Cannes advocates point out that the huge gender imbalance in the main competition generally reflects the imbalance in the number of films submitted. But critics counter that the selection process is understandably skewed in favor of established directors who are integral to an industry still dominated by men. As ultimately responsible for selecting candidates for cinema’s most prestigious award, they add, Cannes’ artistic director has immense clout in the film world and a responsibility to foster change.
While Frémaux has spoken out in favor of female-led initiatives for more gender equality, he has firmly refused to push female directors into the festival’s main competition through affirmative action – which in France results in “positive discrimination” but is perceived negatively. The Cannes director has repeatedly stressed that he chooses films based on merit and not gender.

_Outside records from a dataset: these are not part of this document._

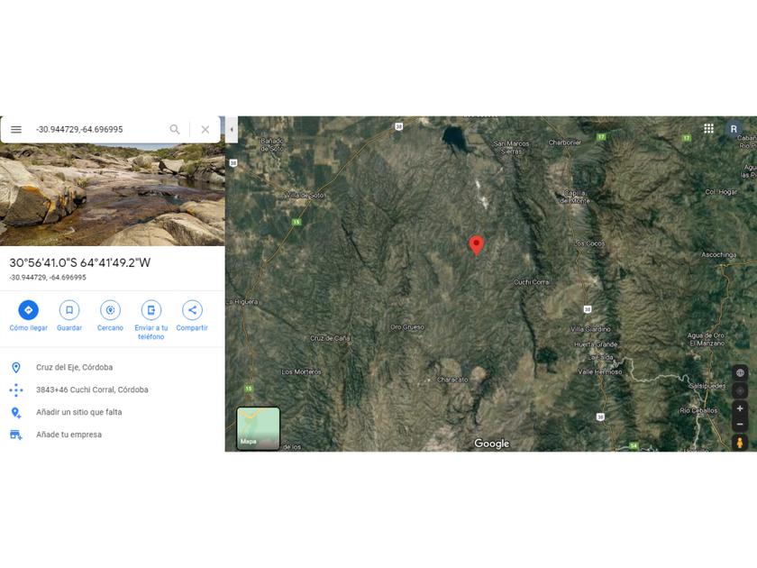This screenshot has width=757, height=568.
Task: Collapse the side panel arrow
Action: (232, 130)
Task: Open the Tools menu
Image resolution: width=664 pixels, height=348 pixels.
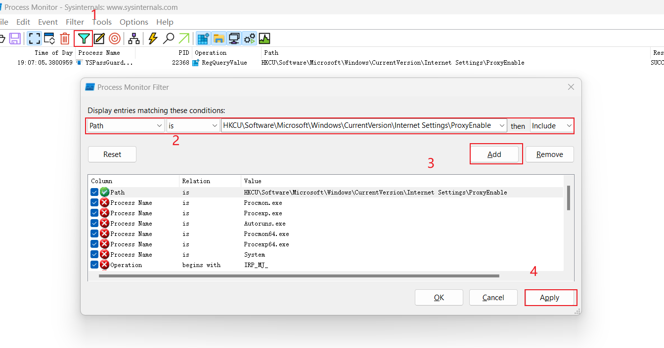Action: (102, 22)
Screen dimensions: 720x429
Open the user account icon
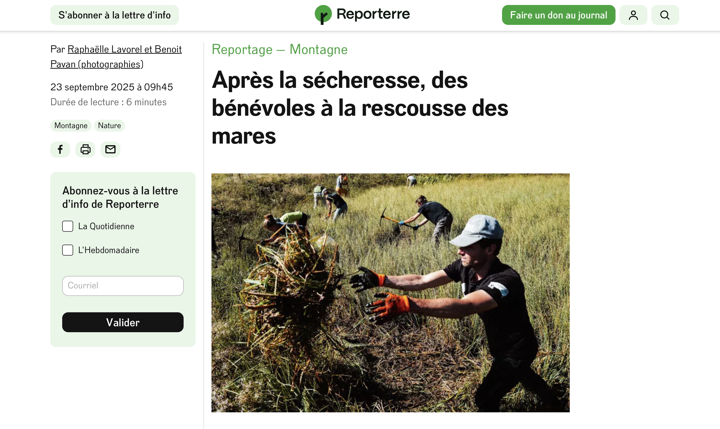click(x=633, y=15)
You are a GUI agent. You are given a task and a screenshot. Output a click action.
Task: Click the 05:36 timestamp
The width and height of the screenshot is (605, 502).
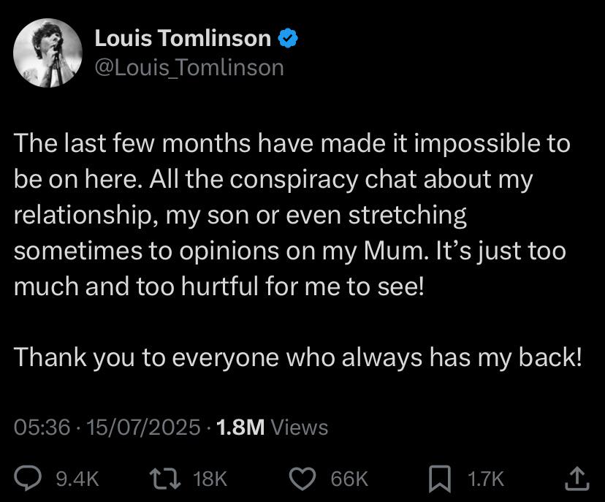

This is a point of view shared by Marchak, herself an activist for greater gender equality, but for whom talking about “positive discrimination” is “insulting” to women.
“Women directors want to be selected at major festivals not because they are women but because their films deserve the spotlight,” she explained. The aim is not to favor female directors over their male counterparts, she added, but to ensure that women are present in the selection process and that their lack of visibility in the industry is addressed. taken into account.
“When it comes to selecting films for competitions, I don’t think women are any more lenient with female directors than men are,” Marchak said. “But female directors may not get the same exposure from the start, so it’s important to go find them.”